The Forgotten Arm feels shallow because Mann has bitten off more than she can chew.
This is not to say that there aren’t some really good songs on the album. The aforementioned “Dear John” is a pop gem, with a gorgeous middle eighth that’s had me humming the line “Once somebody stationed in Kuala Lumpur” over and over to myself. Other standout songs include “King of the Jailhouse,” “Going Through the Motions,” “Video” and “I Can’t Help You Anymore.”
Other reviews I’ve read have suggested that the songs have a ’70s soft rock feel to them, but I think they’re too overproduced to sound like anything that was on the radio before 1980. Granted, the songs on The Forgotten Arm aren’t as overproduced as past Mann albums, but they’re a long way from sounding like Wings or Jackson Browne.

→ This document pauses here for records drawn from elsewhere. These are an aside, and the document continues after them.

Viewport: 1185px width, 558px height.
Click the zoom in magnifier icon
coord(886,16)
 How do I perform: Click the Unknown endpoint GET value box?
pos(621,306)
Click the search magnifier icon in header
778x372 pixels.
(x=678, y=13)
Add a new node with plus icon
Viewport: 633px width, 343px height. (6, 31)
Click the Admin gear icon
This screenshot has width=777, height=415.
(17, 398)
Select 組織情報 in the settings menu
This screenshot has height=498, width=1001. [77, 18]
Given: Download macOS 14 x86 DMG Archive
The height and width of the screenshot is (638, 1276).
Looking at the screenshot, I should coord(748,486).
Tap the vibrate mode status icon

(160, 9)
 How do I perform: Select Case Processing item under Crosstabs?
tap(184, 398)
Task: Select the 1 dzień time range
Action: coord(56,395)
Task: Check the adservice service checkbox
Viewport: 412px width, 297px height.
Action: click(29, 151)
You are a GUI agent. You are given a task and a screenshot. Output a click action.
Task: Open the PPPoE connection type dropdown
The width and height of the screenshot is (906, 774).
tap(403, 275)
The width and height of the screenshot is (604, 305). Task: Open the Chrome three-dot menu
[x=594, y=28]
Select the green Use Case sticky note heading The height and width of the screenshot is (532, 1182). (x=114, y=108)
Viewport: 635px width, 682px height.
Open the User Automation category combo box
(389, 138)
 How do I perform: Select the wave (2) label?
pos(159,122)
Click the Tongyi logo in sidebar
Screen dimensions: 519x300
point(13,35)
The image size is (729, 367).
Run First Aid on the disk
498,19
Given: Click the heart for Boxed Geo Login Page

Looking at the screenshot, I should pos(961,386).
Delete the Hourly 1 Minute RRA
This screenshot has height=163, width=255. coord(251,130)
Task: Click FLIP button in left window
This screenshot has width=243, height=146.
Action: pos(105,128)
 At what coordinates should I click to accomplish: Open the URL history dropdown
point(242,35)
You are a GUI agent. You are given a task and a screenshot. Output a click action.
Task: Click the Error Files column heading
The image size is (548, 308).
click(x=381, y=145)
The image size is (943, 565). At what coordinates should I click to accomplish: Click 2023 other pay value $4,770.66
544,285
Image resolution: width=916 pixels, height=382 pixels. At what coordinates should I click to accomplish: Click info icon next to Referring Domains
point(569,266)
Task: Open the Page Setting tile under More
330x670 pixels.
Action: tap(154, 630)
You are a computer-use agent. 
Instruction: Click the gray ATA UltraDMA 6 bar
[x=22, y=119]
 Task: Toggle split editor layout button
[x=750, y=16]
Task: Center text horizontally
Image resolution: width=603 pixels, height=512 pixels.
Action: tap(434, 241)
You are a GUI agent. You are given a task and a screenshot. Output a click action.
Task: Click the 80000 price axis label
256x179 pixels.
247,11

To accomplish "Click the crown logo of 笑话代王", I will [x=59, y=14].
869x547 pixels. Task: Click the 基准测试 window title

Listening to The Forgotten Arm, I really wish Mann hadn’t been so ambitious. Even if she had just written an album of story-songs, each one with different characters and locales, I believe she could have made a brilliant album. But to take on the task of writing a novel-length story in LP format? Mann is talented, but not that talented. Even literary songwriters like Randy Newman or Paul Simon are smart enough to know they can’t write an entire album about just two characters, especially two as thin and boring as John and Caroline. I only hope Mann sees her folly and, for her fans’ sake, wises up.